The total eclipse causes the sun’s rays to scatter and be filtered through dust, ash and other particles, causing the moon to have a reddish — or blood — color.
Now that most of the words in the nickname are explained, where does the “wolf” part of the nickname come from?
“In Native American and early Colonial times, the full moon for January was called the Full Wolf Moon,” according to the Old Farmer’s Almanac website. “It appeared when wolves howled in hunger outside the villages.”
The supermoon lunar eclipse will be visible to people in the central Pacific, North America, South America, Africa, northern Europe and northern Asia.
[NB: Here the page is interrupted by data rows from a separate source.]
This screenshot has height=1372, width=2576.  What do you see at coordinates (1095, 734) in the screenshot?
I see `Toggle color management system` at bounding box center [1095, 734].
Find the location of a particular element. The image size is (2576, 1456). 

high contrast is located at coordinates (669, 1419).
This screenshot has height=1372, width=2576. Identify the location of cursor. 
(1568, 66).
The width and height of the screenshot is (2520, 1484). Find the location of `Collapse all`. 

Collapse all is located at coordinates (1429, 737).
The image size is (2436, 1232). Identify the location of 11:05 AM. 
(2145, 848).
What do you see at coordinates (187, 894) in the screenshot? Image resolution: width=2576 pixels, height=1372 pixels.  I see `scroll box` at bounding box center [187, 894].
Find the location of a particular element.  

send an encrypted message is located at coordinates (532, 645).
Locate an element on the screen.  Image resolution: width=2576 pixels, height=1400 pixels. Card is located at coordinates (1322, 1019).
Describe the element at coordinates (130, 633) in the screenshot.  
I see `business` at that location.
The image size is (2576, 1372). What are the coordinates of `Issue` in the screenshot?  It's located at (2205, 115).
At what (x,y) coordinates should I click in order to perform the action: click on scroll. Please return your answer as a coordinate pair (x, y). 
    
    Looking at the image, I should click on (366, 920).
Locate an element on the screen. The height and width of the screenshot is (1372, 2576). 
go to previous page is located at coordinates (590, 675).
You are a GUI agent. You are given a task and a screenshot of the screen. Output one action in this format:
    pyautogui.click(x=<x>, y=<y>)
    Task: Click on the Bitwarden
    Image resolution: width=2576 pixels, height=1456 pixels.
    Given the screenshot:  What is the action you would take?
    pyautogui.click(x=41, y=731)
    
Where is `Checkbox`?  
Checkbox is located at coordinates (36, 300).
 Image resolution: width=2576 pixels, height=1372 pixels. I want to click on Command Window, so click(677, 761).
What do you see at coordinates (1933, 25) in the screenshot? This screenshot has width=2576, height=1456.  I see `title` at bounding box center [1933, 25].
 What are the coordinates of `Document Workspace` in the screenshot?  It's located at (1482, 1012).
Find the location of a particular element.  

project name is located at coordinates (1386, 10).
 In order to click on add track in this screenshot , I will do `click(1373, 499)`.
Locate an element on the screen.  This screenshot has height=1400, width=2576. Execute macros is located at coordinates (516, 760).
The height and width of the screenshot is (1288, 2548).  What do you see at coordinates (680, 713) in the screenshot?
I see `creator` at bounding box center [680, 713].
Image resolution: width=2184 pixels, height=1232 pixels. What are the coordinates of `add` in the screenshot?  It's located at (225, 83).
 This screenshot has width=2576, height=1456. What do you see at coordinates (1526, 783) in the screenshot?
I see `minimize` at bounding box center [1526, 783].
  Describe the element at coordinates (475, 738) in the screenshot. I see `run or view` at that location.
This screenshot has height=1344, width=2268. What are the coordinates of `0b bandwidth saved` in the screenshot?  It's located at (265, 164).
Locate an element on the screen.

The Roswell Astronomy Club meets at 7 p.m. on the second Thursday of each month at the Roswell Adult and Recreation Center, 807 N. Missouri Ave. The youth group, the Roswell Junior Galaxy Club, meets at 1 p.m. on the third Saturday of the month at the Roswell Adult Center. The Astronomy Club also sponsors public moon-gazing and stargazing events about once a month when weather conditions allow, and members also bring telescopes to local festivals and educational events.
Bohlin also leads Camp Invention, a science workshop for youth, which is scheduled for June 3-7 at the New Mexico Military Institute.